[Screenshot grounding data]
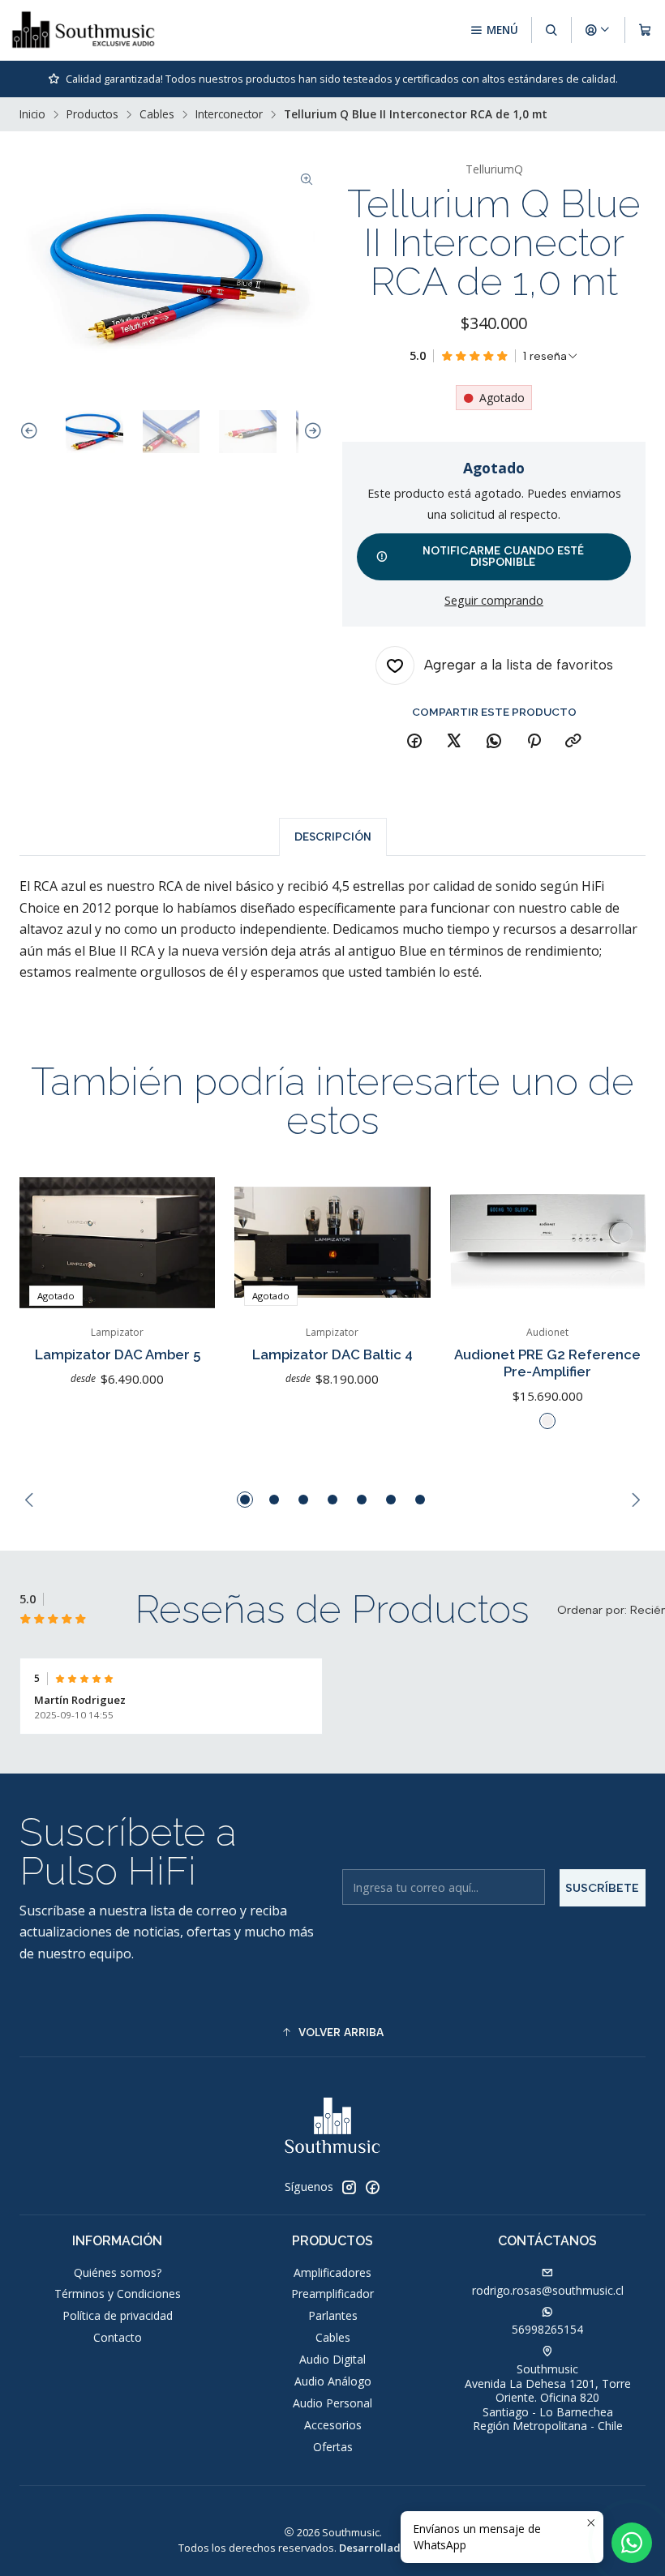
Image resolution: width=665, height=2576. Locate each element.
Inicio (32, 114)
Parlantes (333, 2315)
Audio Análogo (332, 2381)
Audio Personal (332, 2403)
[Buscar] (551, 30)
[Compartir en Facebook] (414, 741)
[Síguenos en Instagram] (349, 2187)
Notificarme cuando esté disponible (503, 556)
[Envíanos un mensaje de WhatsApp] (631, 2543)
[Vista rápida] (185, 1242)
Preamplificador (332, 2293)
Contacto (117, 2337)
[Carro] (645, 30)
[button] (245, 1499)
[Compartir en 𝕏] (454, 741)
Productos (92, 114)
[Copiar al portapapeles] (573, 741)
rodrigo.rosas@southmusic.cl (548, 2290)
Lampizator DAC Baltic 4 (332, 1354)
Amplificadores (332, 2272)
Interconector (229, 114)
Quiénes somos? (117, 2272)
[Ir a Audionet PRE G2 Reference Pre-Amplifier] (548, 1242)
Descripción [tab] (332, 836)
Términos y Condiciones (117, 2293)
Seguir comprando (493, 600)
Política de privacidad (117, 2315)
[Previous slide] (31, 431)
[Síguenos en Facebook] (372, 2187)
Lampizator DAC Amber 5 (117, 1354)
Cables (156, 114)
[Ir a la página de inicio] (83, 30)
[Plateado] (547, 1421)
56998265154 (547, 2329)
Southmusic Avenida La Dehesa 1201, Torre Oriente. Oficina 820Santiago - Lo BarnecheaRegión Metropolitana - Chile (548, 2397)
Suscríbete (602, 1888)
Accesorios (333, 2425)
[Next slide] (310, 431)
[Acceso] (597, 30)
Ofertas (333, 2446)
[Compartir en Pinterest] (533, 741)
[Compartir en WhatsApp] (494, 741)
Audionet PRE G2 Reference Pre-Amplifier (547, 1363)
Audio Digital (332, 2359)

▶ WHAT YOU SHOULD DO
Give exactly the lines from the one with "[Ir a la página de inicio] (83, 30)" to the end of the entries, nothing before them.

▶ ANSWER
[Ir a la página de inicio] (83, 30)
[Plateado] (547, 1421)
56998265154 (547, 2329)
Southmusic Avenida La Dehesa 1201, Torre Oriente. Oficina 820Santiago - Lo BarnecheaRegión Metropolitana - Chile (548, 2397)
Suscríbete (602, 1888)
Accesorios (333, 2425)
[Next slide] (310, 431)
[Acceso] (597, 30)
Ofertas (333, 2446)
[Compartir en Pinterest] (533, 741)
[Compartir en WhatsApp] (494, 741)
Audionet PRE G2 Reference Pre-Amplifier (547, 1363)
Audio Digital (332, 2359)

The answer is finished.